DeepMind, the machine learning laboratory supported by Alphabet chess go, Starcraft 2, The revenge of Montezuma, and beyond, believes that the Diplomacy board game could motivate a promising new direction in reinforcement learning research. In one paper Published on the preprint server Arxiv.org, the firm’s researchers describe an AI system that achieves high diplomacy scores while producing “consistent improvements”.
AI systems have achieved solid competitive play in complex large-scale games like Hex, shogi, and poker, but most of them are two-player zero-sum games where a player can only win by causing another player to lose. This does not necessarily reflect the real world; tasks such as planning congestion routes, negotiating contracts and interacting with customers all involve compromise and taking into account how group members’ preferences coincide and conflict. Even when AI software agents are interested, they can benefit from coordinating and cooperating, so interaction between various groups requires complex reasoning about the goals and motivations of others.
The Diplomacy game forces these interactions by instructing seven players to control multiple units on a province-wide map of Europe. Each turn, all players move all their units simultaneously to one of the 34 provinces, and one unit can support another unit belonging to the same player or another to allow it to overcome the resistance of other units. (Alternatively, units – which have equal strength – can hold a province or move to an adjacent space.) Provinces are supply centers, and units capture supply centers by occupying the province. Having more supply centers allows a player to build more units, and the game is won by owning the majority of supply centers.
Due to the interdependencies between units, players must negotiate the movements of their own units. They have everything to gain by coordinating their movements with those of other players, and they must anticipate how other players will act and reflect these expectations in their actions.

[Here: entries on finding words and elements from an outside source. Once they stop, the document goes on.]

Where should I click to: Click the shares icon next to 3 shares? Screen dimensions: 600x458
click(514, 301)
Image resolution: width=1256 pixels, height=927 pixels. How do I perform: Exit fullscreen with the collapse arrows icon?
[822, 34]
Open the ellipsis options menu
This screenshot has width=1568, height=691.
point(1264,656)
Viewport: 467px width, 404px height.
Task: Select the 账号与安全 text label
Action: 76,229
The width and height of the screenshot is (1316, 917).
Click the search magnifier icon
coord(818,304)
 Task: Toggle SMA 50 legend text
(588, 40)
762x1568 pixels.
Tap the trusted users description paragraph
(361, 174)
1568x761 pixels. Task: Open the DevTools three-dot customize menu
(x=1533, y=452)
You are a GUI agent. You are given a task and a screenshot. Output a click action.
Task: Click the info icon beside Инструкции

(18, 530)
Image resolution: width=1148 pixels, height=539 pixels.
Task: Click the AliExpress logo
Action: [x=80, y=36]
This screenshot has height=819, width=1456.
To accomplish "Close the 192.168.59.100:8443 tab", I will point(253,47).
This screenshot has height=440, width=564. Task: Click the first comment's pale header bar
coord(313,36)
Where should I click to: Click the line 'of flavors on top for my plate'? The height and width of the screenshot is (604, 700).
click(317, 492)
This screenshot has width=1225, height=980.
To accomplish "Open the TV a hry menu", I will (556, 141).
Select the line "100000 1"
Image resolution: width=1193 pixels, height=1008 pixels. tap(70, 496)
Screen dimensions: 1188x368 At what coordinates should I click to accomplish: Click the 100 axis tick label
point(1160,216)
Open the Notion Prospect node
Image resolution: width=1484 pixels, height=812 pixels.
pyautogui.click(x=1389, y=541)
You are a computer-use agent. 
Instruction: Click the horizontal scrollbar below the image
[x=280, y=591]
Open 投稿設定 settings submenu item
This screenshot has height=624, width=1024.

“We are proposing to use games like Diplomacy to study the emergence and detection of manipulative behavior … to ensure that we know how to mitigate such behavior in real applications,” wrote the co-authors. “Research on diplomacy could pave the way for the creation of artificial agents capable of cooperating successfully with others, in particular by dealing with the difficult questions that arise concerning the establishment and maintenance of trust and alliances.” “
DeepMind has focused on the “pressless” variant of Diplomacy, where no explicit communication is allowed. He trained reinforcement learning agents – agents who take action to maximize a reward – using an approach called Sampled Best Responses (SBR), which managed the large number of actions (10⁶⁴) that players can to undertake in diplomacy, with a technique of iteration of policy which approaches the best responses to the actions of the players as well as to the fictitious game.
At each iteration, the DeepMind system creates a set of game data, with actions chosen by a module called an improvement operator that uses a previous strategy (policy) and value function to find a policy that defeats the previous policy . It then forms the policy and value functions to predict the actions that the improvement operator will choose as well as the results of the game.
The aforementioned SBR identifies policies that maximize the expected return for agents of the system against the policies of adversaries. SBR is coupled with Best Response Policy Iteration (BRPI), a family of algorithms adapted to the use of SBR in multiplayer games, the most sophisticated of which trains policies to predict only the last BR and to average Explicit historical checkpoints to provide current empirical strategy data.
To assess system performance, DeepMind measured head-to-head payout rates against six agents from different algorithms and a population of six players independently drawn from a benchmark corpus. They also considered “meta-games” between the control points of a training race to test constant improvement and examined the exploitability (the margin by which an opponent would defeat a population of agents) of agents. Game.
System win rates weren’t particularly high – on average across five seeds in each game, they ranged from 12.7% to 32.5% – but DeepMind notes that they represent a big improvement over trained agents supervised learning. Against a particular algorithm – DipNet – in a 6 to 1 game, where six of the agents were controlled by the DeepMind system, the success rates of the DeepMind agents improved steadily through training.
In future work, researchers plan to explore ways to reduce the exploitability of agents and to build agents who reason on the incentives of others, potentially through communication. “Using [reinforcement learning] to improve the game in … Diplomacy is a prerequisite for studying the complex mixed patterns and multiplayer aspects of this game … Beyond the direct impact on diplomacy, possible applications of our method include the commercial areas , economic and logistic… ability to train a basic tactical agent for diplomacy or similar games, this work also opens the way to the search for agents capable of forming alliances and using more advanced communication capacities, with other machines or with humans.